Los productores de este nuevo acercamiento a la figura de uno de los grandes personajes de la cultura occidental estaban también detrás de la miniserie La Biblia, de History Channel, la producción del 2013 cuyo éxito sorprendió a toda la industria. El dato no es menor, porque Hijo de Dios está presentado como un spin-off, un producto derivado de la miniserie y no exactamente como una película autónoma. Desde luego, funciona sin haber visto La Biblia. Pero es en ese contexto que su mensaje y moral cobra todo el sentido.

Ese sentido aparece prístino en cuanto el filme ofrece sobre la figura del personaje una lectura muy específica y muy anticuada, al menos en términos cinematográficos. Después del Jesús torturado de La Ultima Tentación de Cristo, del proto-hippie de Rey de Reyes e incluso cincuenta años después del Redentor campesino y humilde de El Evangelio Según San Mateo, el Pescador de Hombres de esta película luce como una maqueta de cartón al nivel del peor cine mudo.

Hijo de Dios, queda muy claro a poco andar el metraje, es una herramienta audiovisual para predicar a los conversos.
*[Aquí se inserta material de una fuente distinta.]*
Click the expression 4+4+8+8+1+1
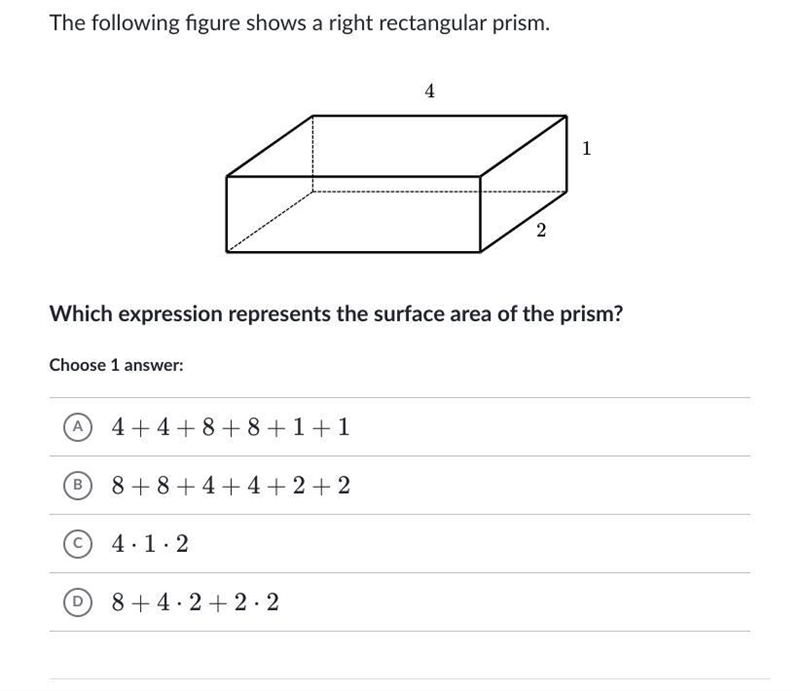The width and height of the screenshot is (800, 691). pyautogui.click(x=231, y=427)
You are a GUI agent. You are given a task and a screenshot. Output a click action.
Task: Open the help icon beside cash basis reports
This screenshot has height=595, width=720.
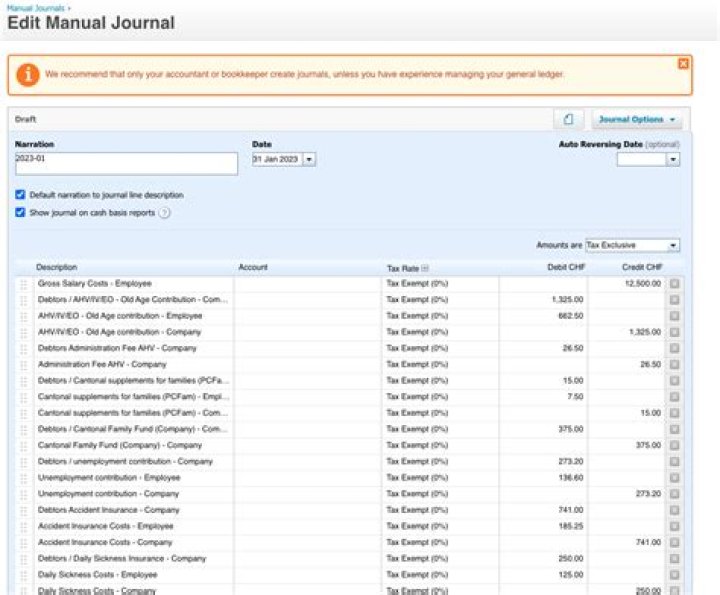164,213
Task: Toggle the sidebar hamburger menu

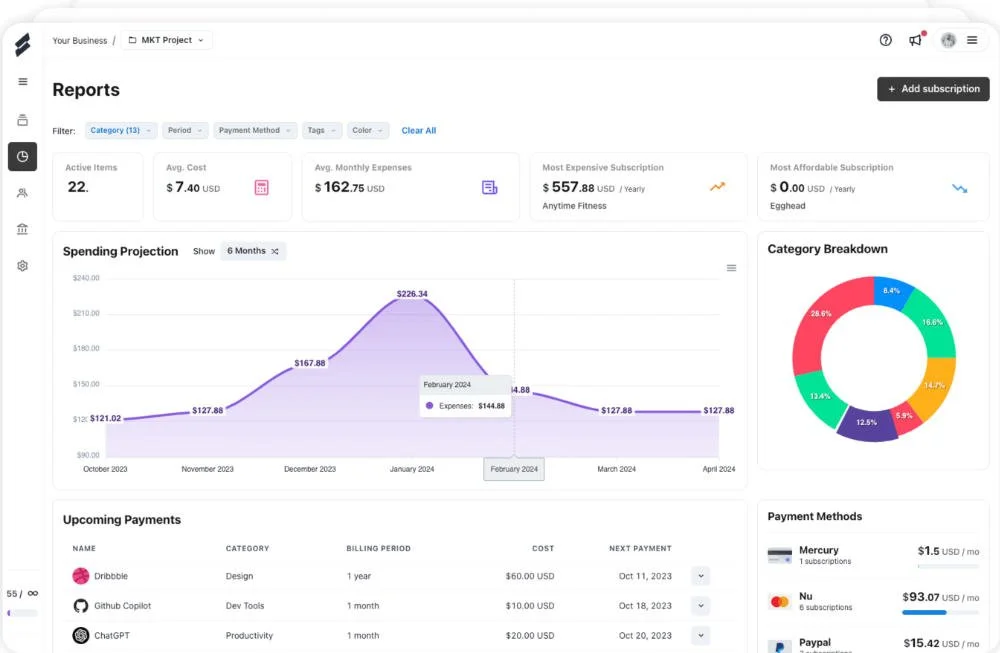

Lo precario de sus recursos y la ingenuidad de la mayoría de sus escenas son coherentes con el material porque sus objetivos artísticos están incluso por debajo de los que tuviera Mel Gibson en su sanguinaria La Pasión de Cristo. El filme está hecho para traernos las Buenas Nuevas, producido con el entusiasmo despojado de autocrítica que podría encontrarse en uno de esos folletos ilustrados que imaginan el cielo poblado de ángeles tras el Apocalipsis.

¿Por qué Judas es un pecador? ¿Por qué los fariseos temían a Jesús? ¿Por qué el sujeto debería ser un ejemplo a seguir? La película toca brevemente estas preguntas para luego seguir adelante. Sin dudar. Sin jamás salirse del sermón. Y es asombrosa la comparación con Noé, el otro filme bíblico de la temporada, que pierde el control desde la vereda opuesta, la de la reinvención, la modernidad y la duda.

Es probable que a la luz de la fe, Hijo de Dios sea un gran triunfo. Desde luego, es extremadamente fiel a una antigua mirada sobre Jesús y su relevancia histórica. Pero esa misma fidelidad la despoja de cualquier interés para nadie que no sea un creyente.

 

(Publicado originalmente en La Tercera, 10 de abril 2014).